Airwork Flight 23 was a New Zealand Post cargo flight between Auckland International Airport (AKL/NZAA) and Woodbourne Airport (BHE/NZWB) that disintegrated on May 3, 2005.


Contents

History of the flight

The aircraft was scheduled for take off at 9:00 P.M. local time, but it was delayed while cargo was being loaded. During the delay the pilots ordered an extra 570 L (about 150.5 gallons) of fuel and told the person refueling to put all the fuel in the left wing fuel tank, instead of splitting the fuel exactly between the two tanks, as was company procedure. The flight eventually took off at 9:36 P.M. local time.

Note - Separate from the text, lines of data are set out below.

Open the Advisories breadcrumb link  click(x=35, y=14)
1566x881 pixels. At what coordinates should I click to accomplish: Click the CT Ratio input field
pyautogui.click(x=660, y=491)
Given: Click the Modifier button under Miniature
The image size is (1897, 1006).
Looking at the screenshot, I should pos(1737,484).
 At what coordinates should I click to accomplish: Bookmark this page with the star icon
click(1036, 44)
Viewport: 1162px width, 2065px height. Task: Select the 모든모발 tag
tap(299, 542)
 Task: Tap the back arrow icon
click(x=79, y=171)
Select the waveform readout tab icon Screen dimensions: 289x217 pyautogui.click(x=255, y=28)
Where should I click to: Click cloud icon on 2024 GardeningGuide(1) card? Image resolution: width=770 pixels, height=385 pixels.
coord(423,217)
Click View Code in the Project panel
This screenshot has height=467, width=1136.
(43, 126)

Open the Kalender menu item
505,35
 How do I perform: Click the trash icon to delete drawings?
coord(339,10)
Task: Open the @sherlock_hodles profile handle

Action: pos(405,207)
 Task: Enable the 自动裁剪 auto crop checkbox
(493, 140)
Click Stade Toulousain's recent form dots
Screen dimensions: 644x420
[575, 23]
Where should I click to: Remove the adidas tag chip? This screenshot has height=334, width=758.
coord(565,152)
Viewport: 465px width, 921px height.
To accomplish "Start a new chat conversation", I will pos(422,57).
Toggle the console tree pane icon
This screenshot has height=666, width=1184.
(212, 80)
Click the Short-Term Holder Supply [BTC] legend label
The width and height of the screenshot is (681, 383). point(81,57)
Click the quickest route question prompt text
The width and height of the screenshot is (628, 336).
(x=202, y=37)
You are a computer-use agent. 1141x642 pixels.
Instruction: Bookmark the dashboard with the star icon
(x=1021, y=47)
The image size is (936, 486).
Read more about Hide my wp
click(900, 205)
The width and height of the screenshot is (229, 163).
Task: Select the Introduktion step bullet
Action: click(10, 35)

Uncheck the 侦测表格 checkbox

Immediately after take off the autopilot was engaged and it controlled the aircraft during its climb to flight level 220. The flight was continued at full power instead of cruise setting to make up for lost time for the next fifteen minutes. On powering down to cruise power, the captain noticed fuel imbalance on the plane and initiated cross flow procedures. Shortly after, at 10:13 P.M. local time, the plane entered a spiral descent and broke up, killing both pilots.

Investigation

The accident was investigated by the New Zealand Transport Accident Investigation Commission. It found that when the captain noted the fuel imbalance, he said, "We'll just open the cross flow again… sit on left ball and trim it accordingly." He repeated the instruction five times in the next 19 seconds, to which the co-pilot replied, "I was being a bit cautious". The captain said, "Don't be cautious mate, it'll do it good".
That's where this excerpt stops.